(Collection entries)

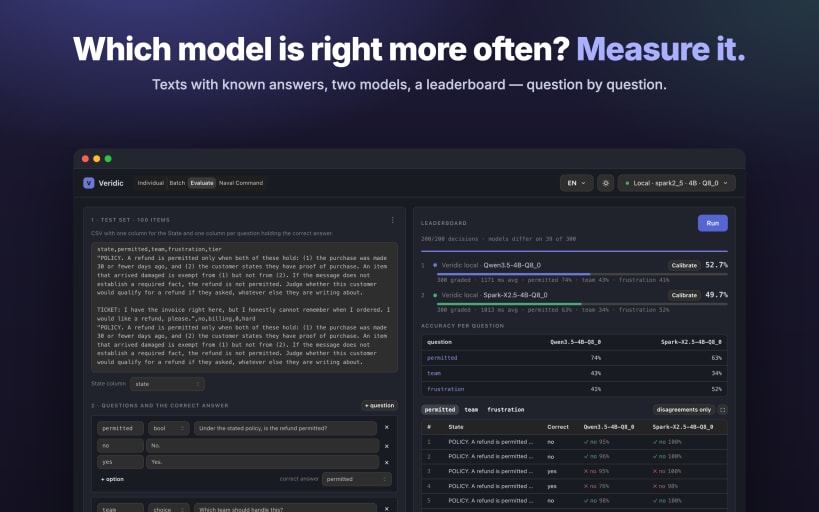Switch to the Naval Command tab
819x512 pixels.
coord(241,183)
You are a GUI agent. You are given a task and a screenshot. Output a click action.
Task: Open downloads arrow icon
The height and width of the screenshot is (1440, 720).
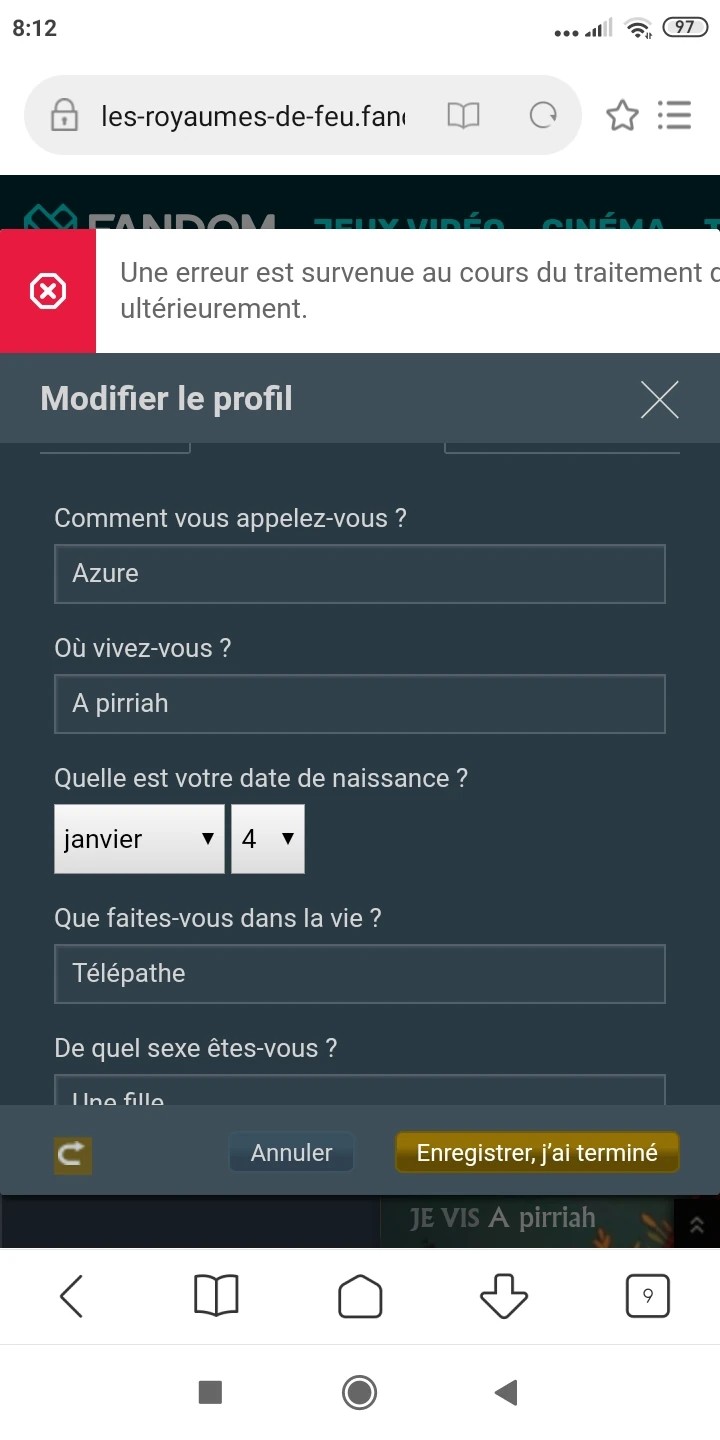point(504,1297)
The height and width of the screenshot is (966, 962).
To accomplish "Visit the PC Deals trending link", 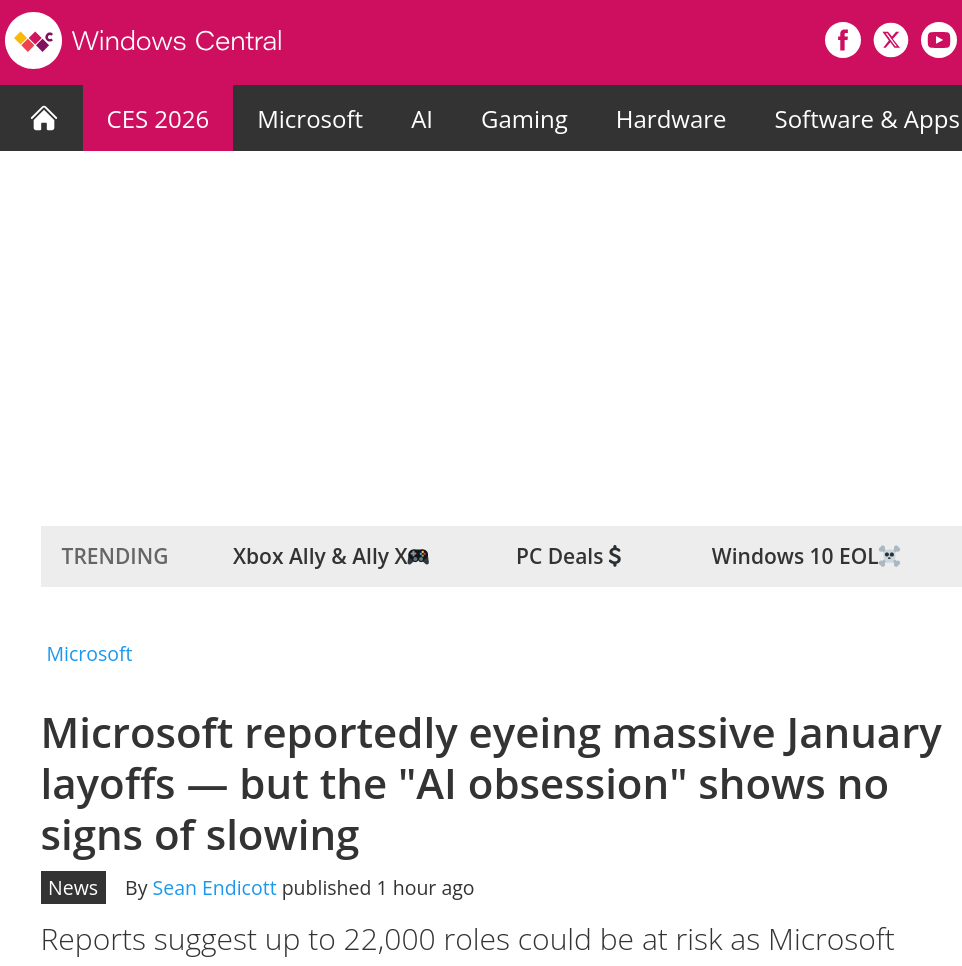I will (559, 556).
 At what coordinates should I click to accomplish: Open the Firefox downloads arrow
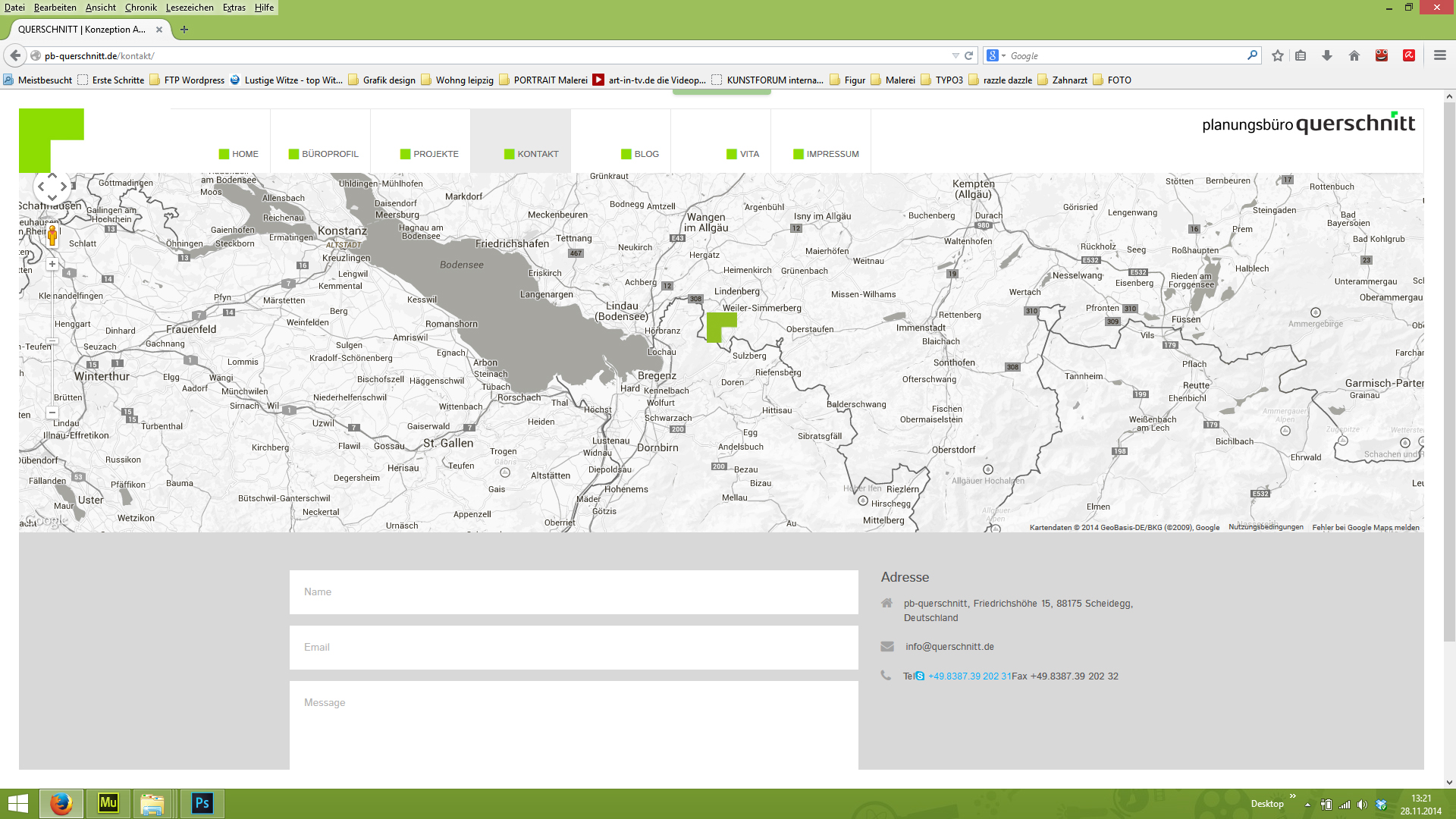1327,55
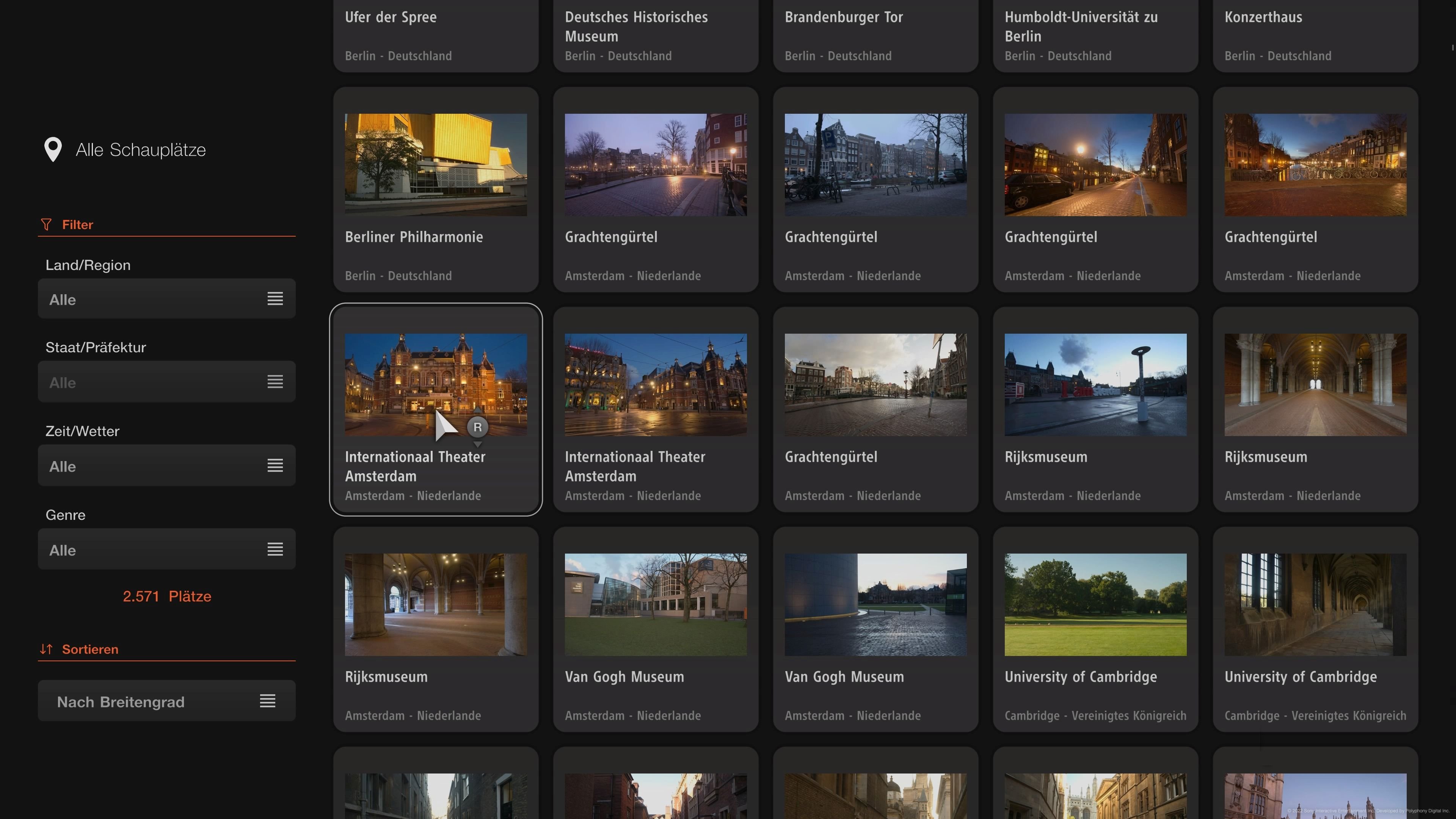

# [Work to do]
Starting with the first line of the data and continuing through the line containing "point(504,1297)", rewrite those lines with every occurrence of "screenshot" changed to "screen capture" and everything else kept the same. Omit the pictures from your answer.

# [Response to the task]
Switch to the Naval Command tab
819x512 pixels.
coord(241,183)
You are a GUI agent. You are given a task and a screen capture. Output a click action.
Task: Open downloads arrow icon
The height and width of the screen capture is (1440, 720).
point(504,1297)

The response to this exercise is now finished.